**Task to carry out:** What this exercise calls for is an exact copy of the data.

**Collected data:**
※ ※ ※

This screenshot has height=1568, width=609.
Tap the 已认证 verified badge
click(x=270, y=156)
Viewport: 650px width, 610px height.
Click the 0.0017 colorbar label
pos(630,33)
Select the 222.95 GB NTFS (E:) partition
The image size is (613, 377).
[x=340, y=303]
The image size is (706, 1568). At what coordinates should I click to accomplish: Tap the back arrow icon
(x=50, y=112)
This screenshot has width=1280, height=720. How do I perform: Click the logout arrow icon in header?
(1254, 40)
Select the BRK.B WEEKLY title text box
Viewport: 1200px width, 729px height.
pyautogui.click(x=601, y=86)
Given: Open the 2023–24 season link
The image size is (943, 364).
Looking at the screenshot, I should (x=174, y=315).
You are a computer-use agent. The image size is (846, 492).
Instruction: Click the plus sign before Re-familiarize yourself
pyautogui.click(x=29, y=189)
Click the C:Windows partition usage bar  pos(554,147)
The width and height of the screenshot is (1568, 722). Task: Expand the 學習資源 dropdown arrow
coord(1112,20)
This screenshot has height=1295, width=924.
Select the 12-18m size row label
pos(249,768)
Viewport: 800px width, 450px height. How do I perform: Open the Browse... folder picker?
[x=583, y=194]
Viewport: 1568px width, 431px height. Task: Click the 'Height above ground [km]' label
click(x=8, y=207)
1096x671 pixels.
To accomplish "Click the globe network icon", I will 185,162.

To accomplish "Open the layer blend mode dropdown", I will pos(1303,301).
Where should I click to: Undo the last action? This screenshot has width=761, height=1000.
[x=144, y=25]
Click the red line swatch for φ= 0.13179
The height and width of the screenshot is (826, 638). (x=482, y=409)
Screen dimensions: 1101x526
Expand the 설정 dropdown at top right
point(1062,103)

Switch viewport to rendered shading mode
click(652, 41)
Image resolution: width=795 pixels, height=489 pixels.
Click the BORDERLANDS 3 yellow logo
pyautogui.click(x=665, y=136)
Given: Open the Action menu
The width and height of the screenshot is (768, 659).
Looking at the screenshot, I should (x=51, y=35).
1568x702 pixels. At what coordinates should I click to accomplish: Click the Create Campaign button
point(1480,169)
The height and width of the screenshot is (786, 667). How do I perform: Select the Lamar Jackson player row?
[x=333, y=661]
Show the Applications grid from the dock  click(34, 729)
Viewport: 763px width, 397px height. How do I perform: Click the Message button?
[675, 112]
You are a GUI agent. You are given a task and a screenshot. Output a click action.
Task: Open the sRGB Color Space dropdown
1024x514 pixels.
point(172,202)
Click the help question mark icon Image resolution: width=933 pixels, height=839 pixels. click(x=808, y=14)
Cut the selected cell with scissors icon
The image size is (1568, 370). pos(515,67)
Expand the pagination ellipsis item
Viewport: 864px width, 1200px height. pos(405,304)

※ ※ ※

**Your solution:**
This screenshot has height=1568, width=609.
Tap the 已认证 verified badge
click(x=270, y=156)
Viewport: 650px width, 610px height.
Click the 0.0017 colorbar label
pos(630,33)
Select the 222.95 GB NTFS (E:) partition
The image size is (613, 377).
[x=340, y=303]
The image size is (706, 1568). At what coordinates should I click to accomplish: Tap the back arrow icon
(x=50, y=112)
This screenshot has width=1280, height=720. How do I perform: Click the logout arrow icon in header?
(1254, 40)
Select the BRK.B WEEKLY title text box
Viewport: 1200px width, 729px height.
pyautogui.click(x=601, y=86)
Given: Open the 2023–24 season link
The image size is (943, 364).
Looking at the screenshot, I should (x=174, y=315).
You are a computer-use agent. The image size is (846, 492).
Instruction: Click the plus sign before Re-familiarize yourself
pyautogui.click(x=29, y=189)
Click the C:Windows partition usage bar  pos(554,147)
The width and height of the screenshot is (1568, 722). Task: Expand the 學習資源 dropdown arrow
coord(1112,20)
This screenshot has height=1295, width=924.
Select the 12-18m size row label
pos(249,768)
Viewport: 800px width, 450px height. How do I perform: Open the Browse... folder picker?
[x=583, y=194]
Viewport: 1568px width, 431px height. Task: Click the 'Height above ground [km]' label
click(x=8, y=207)
1096x671 pixels.
To accomplish "Click the globe network icon", I will 185,162.

To accomplish "Open the layer blend mode dropdown", I will pos(1303,301).
Where should I click to: Undo the last action? This screenshot has width=761, height=1000.
[x=144, y=25]
Click the red line swatch for φ= 0.13179
The height and width of the screenshot is (826, 638). (x=482, y=409)
Screen dimensions: 1101x526
Expand the 설정 dropdown at top right
point(1062,103)

Switch viewport to rendered shading mode
click(652, 41)
Image resolution: width=795 pixels, height=489 pixels.
Click the BORDERLANDS 3 yellow logo
pyautogui.click(x=665, y=136)
Given: Open the Action menu
The width and height of the screenshot is (768, 659).
Looking at the screenshot, I should (x=51, y=35).
1568x702 pixels. At what coordinates should I click to accomplish: Click the Create Campaign button
point(1480,169)
The height and width of the screenshot is (786, 667). How do I perform: Select the Lamar Jackson player row?
[x=333, y=661]
Show the Applications grid from the dock  click(34, 729)
Viewport: 763px width, 397px height. How do I perform: Click the Message button?
[675, 112]
You are a GUI agent. You are given a task and a screenshot. Output a click action.
Task: Open the sRGB Color Space dropdown
1024x514 pixels.
point(172,202)
Click the help question mark icon Image resolution: width=933 pixels, height=839 pixels. click(x=808, y=14)
Cut the selected cell with scissors icon
The image size is (1568, 370). pos(515,67)
Expand the pagination ellipsis item
Viewport: 864px width, 1200px height. pos(405,304)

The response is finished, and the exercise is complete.